This trigger is intended to be an incentive for committee Members of both parties to agree on more cuts, but defense cuts of this magnitude would do far more harm to national security than they would to domestic accounts that have been fattened by stimulus. This is the worst part of the deal, and Mr. Obama's political goal will be to press Republicans to choose between tax increases and destructive defense cuts. The GOP will have to fight back and make the choice between domestic cuts and harm to our troops fighting multiple wars.
While the "trigger" includes no revenue increases, the committee itself could agree to raise taxes to meet the $1.2 trillion deficit reduction target. This means GOP leaders Mitch McConnell and John Boehner have to be especially careful in their choice of appointees. No one from the Senate Gang of Six, who proposed tax increases, need apply. The GOP choices should start with Arizona Senator Jon Kyl and House Budget Chairman Paul Ryan, adding four others who will follow their lead.
One reason to think tax increases are unlikely, however, is that the 12-Member committee will operate from CBO's baseline that assumes that the Bush tax rates expire in 2013. CBO assumes that taxes will rise by $3.5 trillion over the next decade, including huge increases for middle-class earners. Since any elimination of those tax increases would increase the deficit under CBO's math, the strong incentive for the Members will be to avoid the tax issue. This increases the political incentive for deficit reduction to come from spending cuts.

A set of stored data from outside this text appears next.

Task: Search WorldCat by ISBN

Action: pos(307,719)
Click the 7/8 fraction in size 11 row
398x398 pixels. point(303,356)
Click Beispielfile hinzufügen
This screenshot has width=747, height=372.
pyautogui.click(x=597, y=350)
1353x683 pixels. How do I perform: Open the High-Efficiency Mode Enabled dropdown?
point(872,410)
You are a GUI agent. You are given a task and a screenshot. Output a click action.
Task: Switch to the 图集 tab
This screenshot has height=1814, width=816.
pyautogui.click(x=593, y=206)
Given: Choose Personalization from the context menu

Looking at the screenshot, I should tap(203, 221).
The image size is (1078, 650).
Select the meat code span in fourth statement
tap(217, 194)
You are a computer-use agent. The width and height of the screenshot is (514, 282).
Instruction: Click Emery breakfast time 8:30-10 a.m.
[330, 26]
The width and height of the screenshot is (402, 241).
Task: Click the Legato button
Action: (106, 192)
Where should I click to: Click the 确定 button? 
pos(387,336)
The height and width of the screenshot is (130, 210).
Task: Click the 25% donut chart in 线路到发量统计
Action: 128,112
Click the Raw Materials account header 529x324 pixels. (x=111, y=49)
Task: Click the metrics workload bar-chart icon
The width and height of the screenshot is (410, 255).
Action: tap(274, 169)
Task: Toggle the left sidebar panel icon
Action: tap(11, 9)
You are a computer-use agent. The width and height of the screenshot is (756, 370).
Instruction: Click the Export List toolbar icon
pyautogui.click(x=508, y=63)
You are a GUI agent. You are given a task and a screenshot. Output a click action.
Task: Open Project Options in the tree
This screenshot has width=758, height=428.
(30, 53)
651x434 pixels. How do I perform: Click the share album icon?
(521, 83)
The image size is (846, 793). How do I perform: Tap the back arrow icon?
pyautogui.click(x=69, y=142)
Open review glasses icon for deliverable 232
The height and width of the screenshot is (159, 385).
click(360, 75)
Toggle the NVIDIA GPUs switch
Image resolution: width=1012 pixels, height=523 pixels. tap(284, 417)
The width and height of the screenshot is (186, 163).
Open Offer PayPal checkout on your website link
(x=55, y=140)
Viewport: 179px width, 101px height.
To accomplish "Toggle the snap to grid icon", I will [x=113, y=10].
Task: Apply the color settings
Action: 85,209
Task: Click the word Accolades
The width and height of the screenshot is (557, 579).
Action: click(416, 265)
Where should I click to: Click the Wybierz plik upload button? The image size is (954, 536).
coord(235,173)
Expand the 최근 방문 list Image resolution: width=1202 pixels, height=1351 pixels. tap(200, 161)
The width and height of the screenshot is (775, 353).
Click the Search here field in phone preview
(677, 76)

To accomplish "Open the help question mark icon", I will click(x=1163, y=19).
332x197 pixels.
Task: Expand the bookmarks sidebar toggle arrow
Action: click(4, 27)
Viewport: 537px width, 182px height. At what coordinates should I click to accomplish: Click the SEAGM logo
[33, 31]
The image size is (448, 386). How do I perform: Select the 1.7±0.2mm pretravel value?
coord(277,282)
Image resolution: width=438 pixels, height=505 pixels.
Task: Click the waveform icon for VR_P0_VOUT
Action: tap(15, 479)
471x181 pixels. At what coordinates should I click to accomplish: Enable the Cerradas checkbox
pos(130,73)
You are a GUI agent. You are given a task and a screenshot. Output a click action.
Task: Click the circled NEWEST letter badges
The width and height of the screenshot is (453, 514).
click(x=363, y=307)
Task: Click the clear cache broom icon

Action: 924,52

Mr. Obama's biggest gain in the deal is that he gets his highest priority of not having to repeat this debt-limit fight again before the 2012 election. The deal stipulates that the debt ceiling will rise automatically by $900 billion this year, and at least $1.2 trillion next year, unless two-thirds of Congress disapproves it. Congress will not do so.
Given how much the current debate has damaged the public perception of Mr. Obama's leadership, this will be a relief at the White House. This is part of the negotiating price that Mr. Boehner had to pay because of the back-bench revolt that showed he couldn't guarantee a debt-limit increase with only GOP votes. This gave Democrats more leverage.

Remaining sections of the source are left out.